Hide table of contents

This post explores a big-picture idea - that our civilization is more resilient when power is fragmented, in contrast with concentrated power.  A world with fragmented power cannot be dominated or destroyed by a small group, and so is more resilient.  Concentrated power is what enables existential risk or lock-in of bad values.

This is the common thread across existential risks, which come mainly from enormous destructive power in the hands of individuals or small groups.  This applies to nuclear weapons, bio risk, and most especially AI risk.  Even an AI that is well-aligned with its developer or owner is a source of concentrated power, and a source of existential risk in the wrong hands.  I argue that avoiding concentrated power is the key to AI safety, as even a misaligned or malevolent AI is not a problem if its power is small.

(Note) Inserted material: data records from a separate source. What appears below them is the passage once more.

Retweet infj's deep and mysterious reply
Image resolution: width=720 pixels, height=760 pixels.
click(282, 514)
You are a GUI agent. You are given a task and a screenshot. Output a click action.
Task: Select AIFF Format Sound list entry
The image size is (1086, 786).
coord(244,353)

This post first gives some examples of fragmented and concentrated power, and examples of humans intentionally designing systems to disperse power for greater resilience.  It then proposes general strategies to apply the principle of fragmented power to reduce AI risk - reducing interconnectedness, building a society of AIs, imbuing AI with an aversion to power, and colonizing space with diverse societies.

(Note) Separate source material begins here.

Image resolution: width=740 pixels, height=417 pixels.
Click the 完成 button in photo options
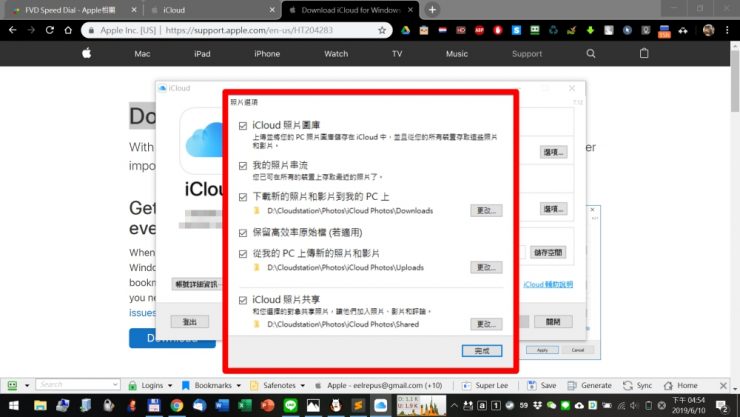pos(482,350)
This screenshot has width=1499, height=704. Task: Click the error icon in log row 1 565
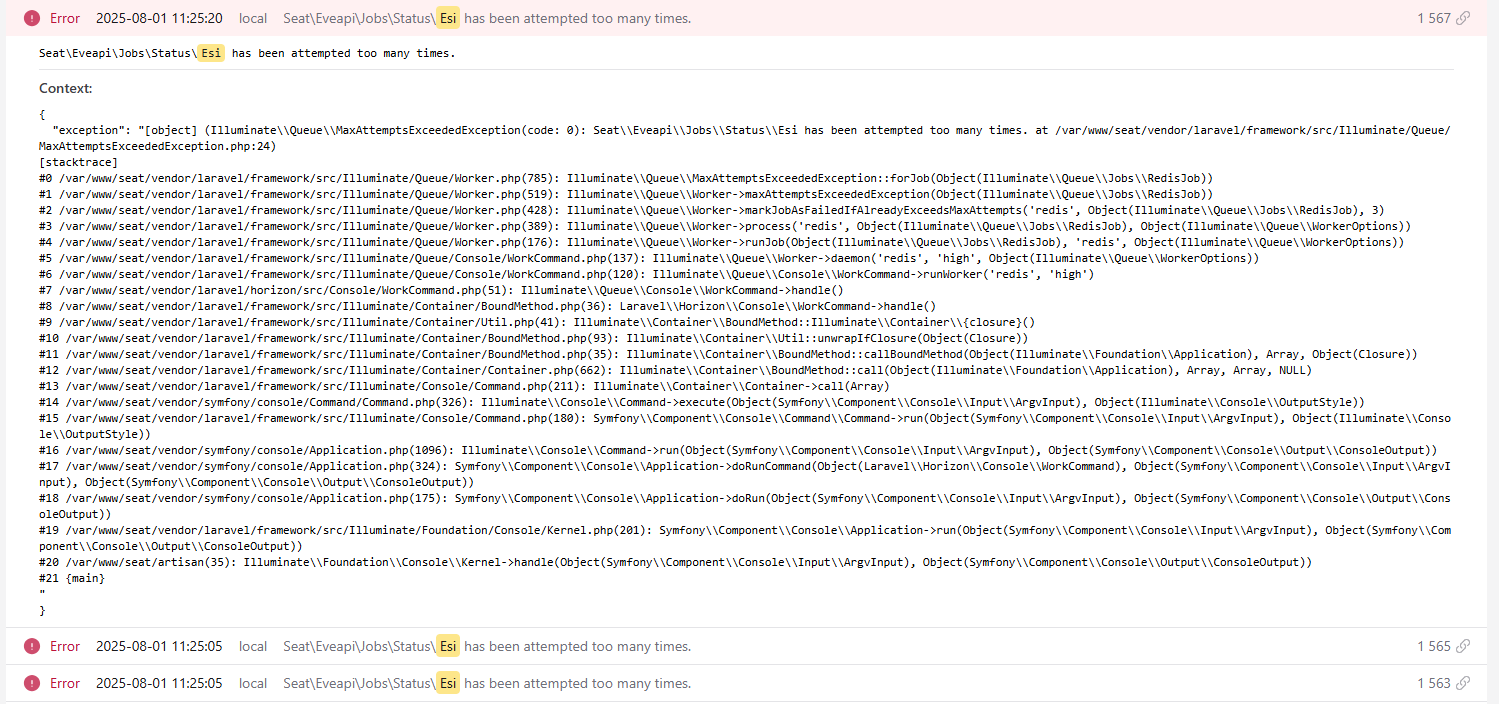coord(32,646)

In short, for AI risk or existential risk in general, our strategies should aim to disperse power in order to improve resilience.

Examples of Fragmented Power

Both biological systems and human society demonstrate how fragmented power creates resilience.

A biological organism can survive the death of any one cell, and repair commonly-occurring damage (e.g. wounds healing on their own).  It has an immune system to recognize infections or cancerous cells trying to amass too much power, and stop them.  Furthermore, the organism does not depend on living forever - it reproduces and relies on its descendants.  An ecosystem of organisms does not depend on any one individual.  A local disaster will not cause extinction, as others of the same species survive elsewhere.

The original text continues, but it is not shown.